Sie mustert dich in deinen abgetretenen Stöckelschuhen, deine kaputten Fingernägel, und sagt: »Komm mit, sieh dir an, was der nächste große Renner ist...«
Der Aufzug hält im fünfzigsten Stock, Lenny hat das ganze Penthouse gemietet, und vor der Tür stehen zwei Muskelpakete in Nadelstreifen. Diesen Gorillas händigst du Lennys Anteil aus, die Hälfte von allem, was du einnimmst. Einer der Wächter spricht eure Namen in ein Mikrofon an seinem Revers, ein lautes Summen ertönt, und die Tür springt auf.
Drinnen sind nur du, Angelique und Lenny.
Lach nicht, aber wenn du mit deiner Fußmassiererei schon ein einsames und isoliertes Leben führst - Lennys Leben sieht noch schlimmer aus. Da oben in seinem Penthouse eingeschlossen, läuft er den ganzen Tag in einem weißen Frotteemantel herum, zählt sein Geld und spricht in ein Telefon. Das einzige Möbelstück ist ein Schreibtischstuhl, die Sitzfläche schäbig und schmutzig. An einer Glaswand mit Blick auf die ganze Stadt liegt eine Matratze. Auf einem Computerbildschirm laufen unaufhörlich Aktienkurse durch.

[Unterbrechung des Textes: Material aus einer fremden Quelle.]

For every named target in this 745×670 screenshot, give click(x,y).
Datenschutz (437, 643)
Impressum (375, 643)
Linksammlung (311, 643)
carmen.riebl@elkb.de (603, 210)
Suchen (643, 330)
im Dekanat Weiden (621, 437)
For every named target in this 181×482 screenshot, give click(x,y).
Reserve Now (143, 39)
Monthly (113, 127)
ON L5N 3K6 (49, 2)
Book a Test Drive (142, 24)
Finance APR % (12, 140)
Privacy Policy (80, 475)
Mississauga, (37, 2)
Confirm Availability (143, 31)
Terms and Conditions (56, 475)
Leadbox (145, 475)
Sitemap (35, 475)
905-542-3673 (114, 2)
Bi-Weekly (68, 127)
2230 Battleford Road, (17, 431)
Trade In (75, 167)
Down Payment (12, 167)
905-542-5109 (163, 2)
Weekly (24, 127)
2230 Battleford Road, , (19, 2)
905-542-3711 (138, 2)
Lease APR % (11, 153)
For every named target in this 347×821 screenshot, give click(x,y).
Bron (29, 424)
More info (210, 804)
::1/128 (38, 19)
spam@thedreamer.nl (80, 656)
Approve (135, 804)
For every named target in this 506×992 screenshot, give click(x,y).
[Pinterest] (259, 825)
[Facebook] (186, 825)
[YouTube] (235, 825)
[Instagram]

Lenny kommt euch beiden entgegen, sein Bademantel ist offen, darunter trägt er knittrige, gestreifte Boxershorts und vergilbte weiße Socken. Lenny nähert sich Angeliques Gesicht mit beiden Händen und sagt: »Mein Engel, mein Liebling.« Er umfasst ihr Gesicht und sagt: »Wie geht's dir?«
In ihren Stöckelschuhen ist Angelique mindestens einen Kopf größer als er. Sie lächelt und sagt: »Lenny...«
Und Lenny knallt ihr eine, ein harter Schlag mitten ins Gesicht. Er sagt: »Du betrügst mich, du Miststück.« Er hebt eine Hand, bereit zum nächsten Schlag, und sagt: »Du nimmst heimlich Aufträge an. Richtig?«
Angelique hält eine behandschuhte Hand an ihre Wange, verbirgt den roten Abdruck von Lennys Hand, und sagt: »Baby, nein...«
Und Lenny lässt die Hand sinken. Wendet ihr den Rücken zu. Geht ans Fenster und betrachtet die Stadt unter seiner Matratze.
»Baby«, sagt Angelique. »Ich will dir was Neues zeigen.« Angelique sieht mich an.